◆ WRITTEN REQUEST ◆
Rewrite everything from the line containing "You are a GUI" down to the line containing "tap(108, 220)", replacing "screenshot" with "screen image" and leaving all else unchanged. Return only those lines, with the pictures left out.

◆ DATA SECTION ◆
⁂

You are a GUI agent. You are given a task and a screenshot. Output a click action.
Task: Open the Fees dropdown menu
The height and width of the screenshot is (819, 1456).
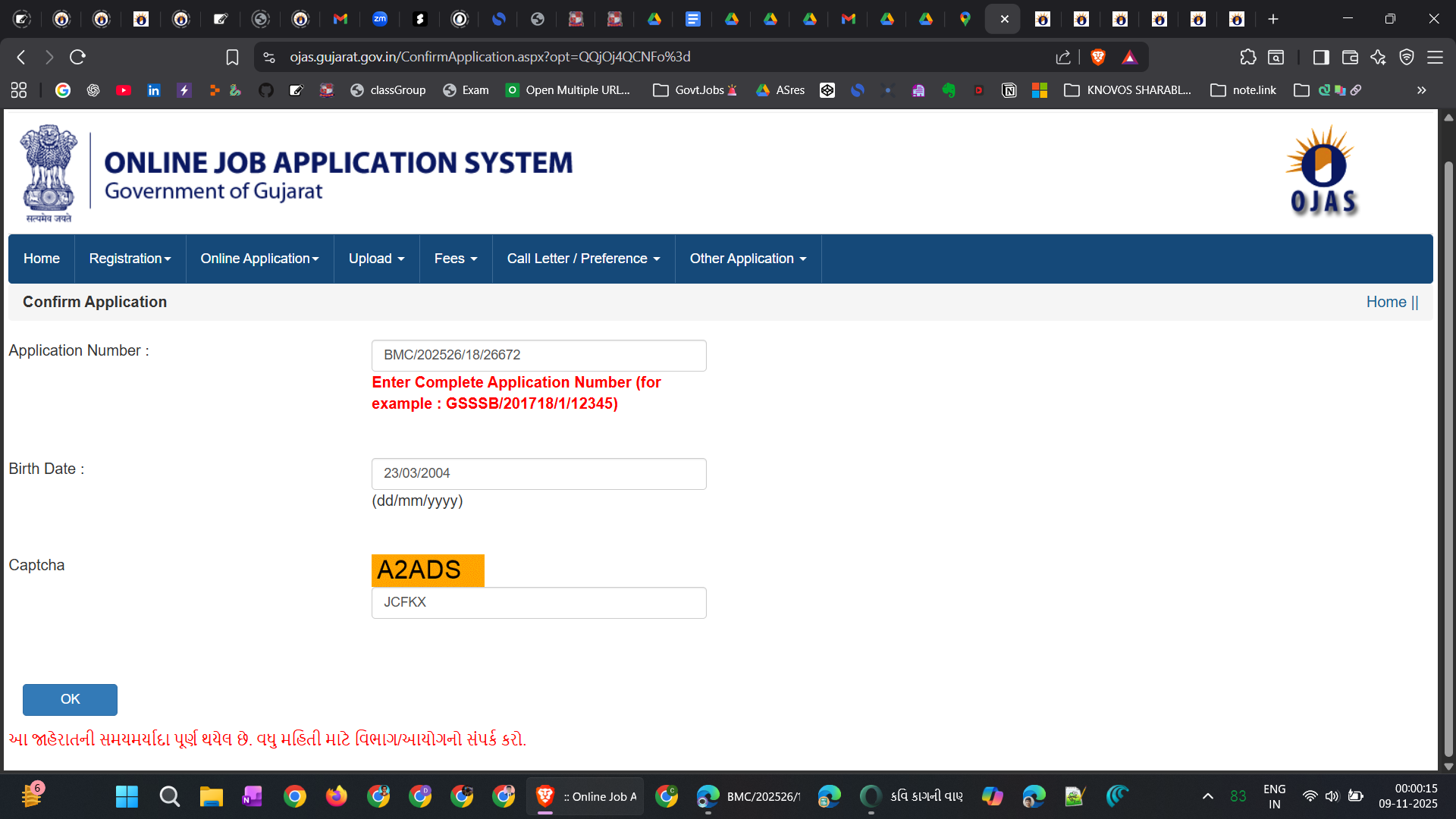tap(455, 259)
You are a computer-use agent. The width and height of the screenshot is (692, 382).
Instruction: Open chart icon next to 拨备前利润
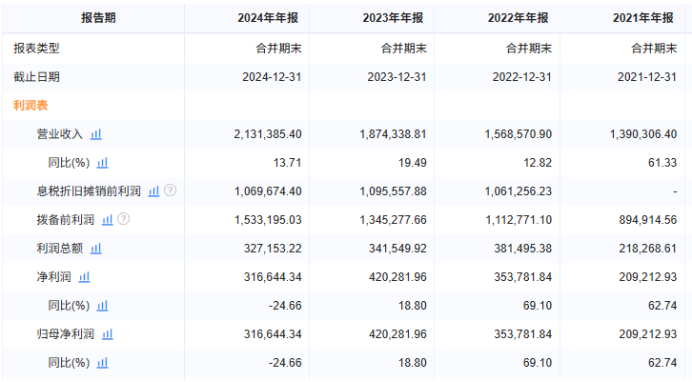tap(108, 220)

⁂

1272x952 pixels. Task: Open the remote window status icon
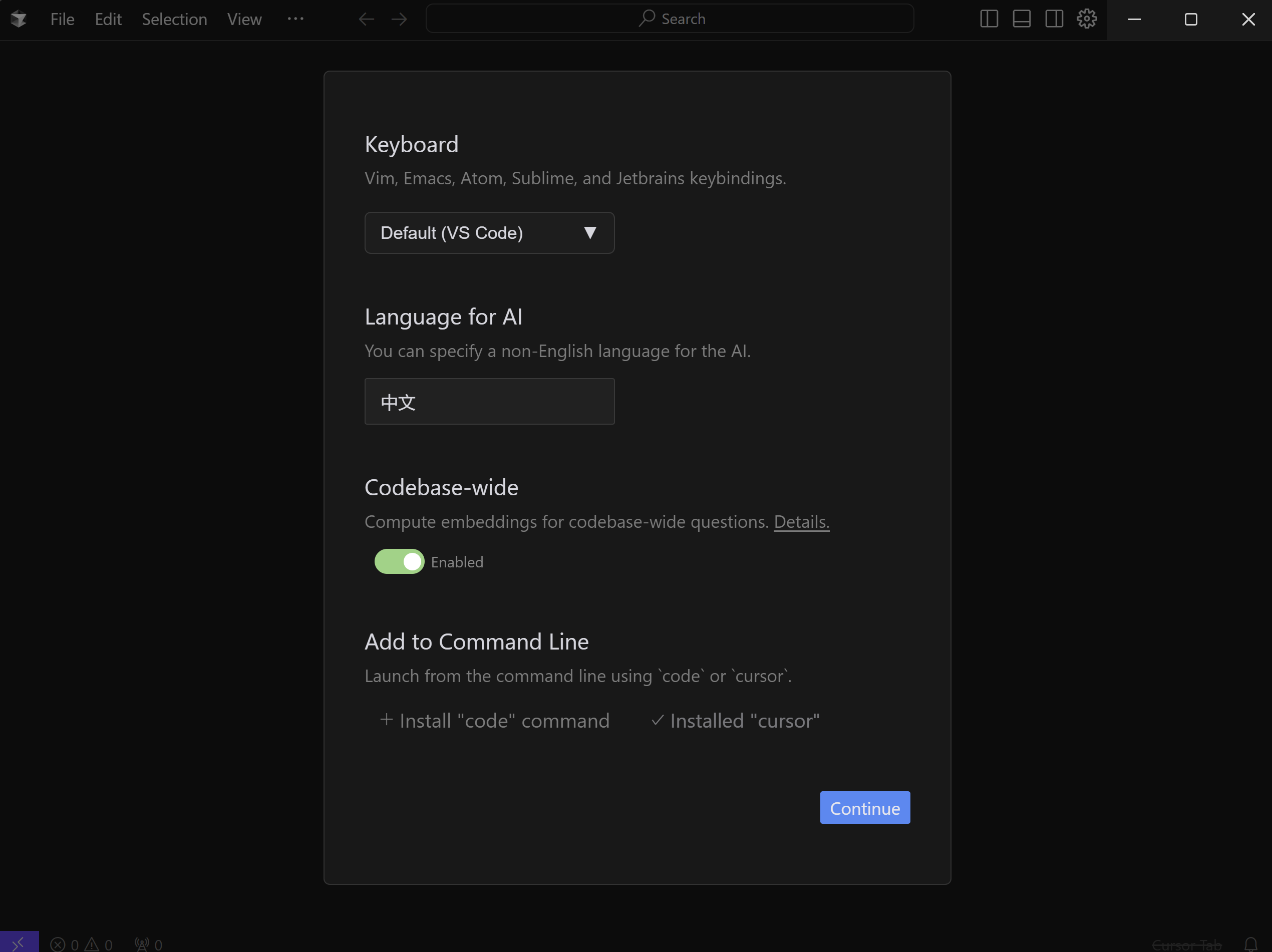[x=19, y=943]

⁂

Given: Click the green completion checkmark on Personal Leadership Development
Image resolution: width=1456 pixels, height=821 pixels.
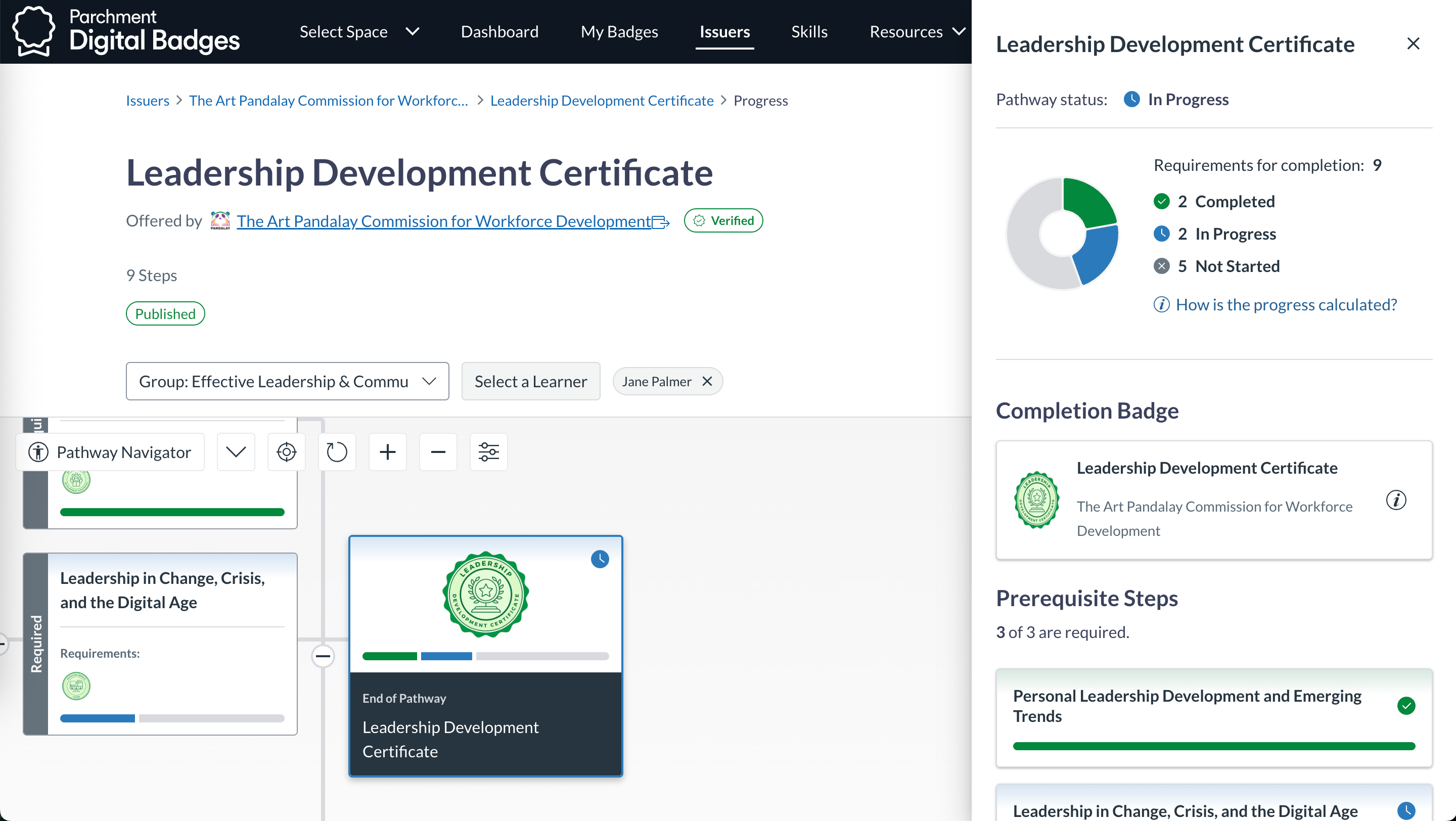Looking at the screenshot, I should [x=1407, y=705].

⁂

◆ OUTPUT OF THE EXERCISE ◆
You are a GUI agent. You are given a task and a screen image. Output a click action.
Task: Open the Fees dropdown menu
The height and width of the screen image is (819, 1456).
tap(455, 259)
You are a computer-use agent. The width and height of the screen image is (692, 382).
Instruction: Open chart icon next to 拨备前利润
tap(108, 220)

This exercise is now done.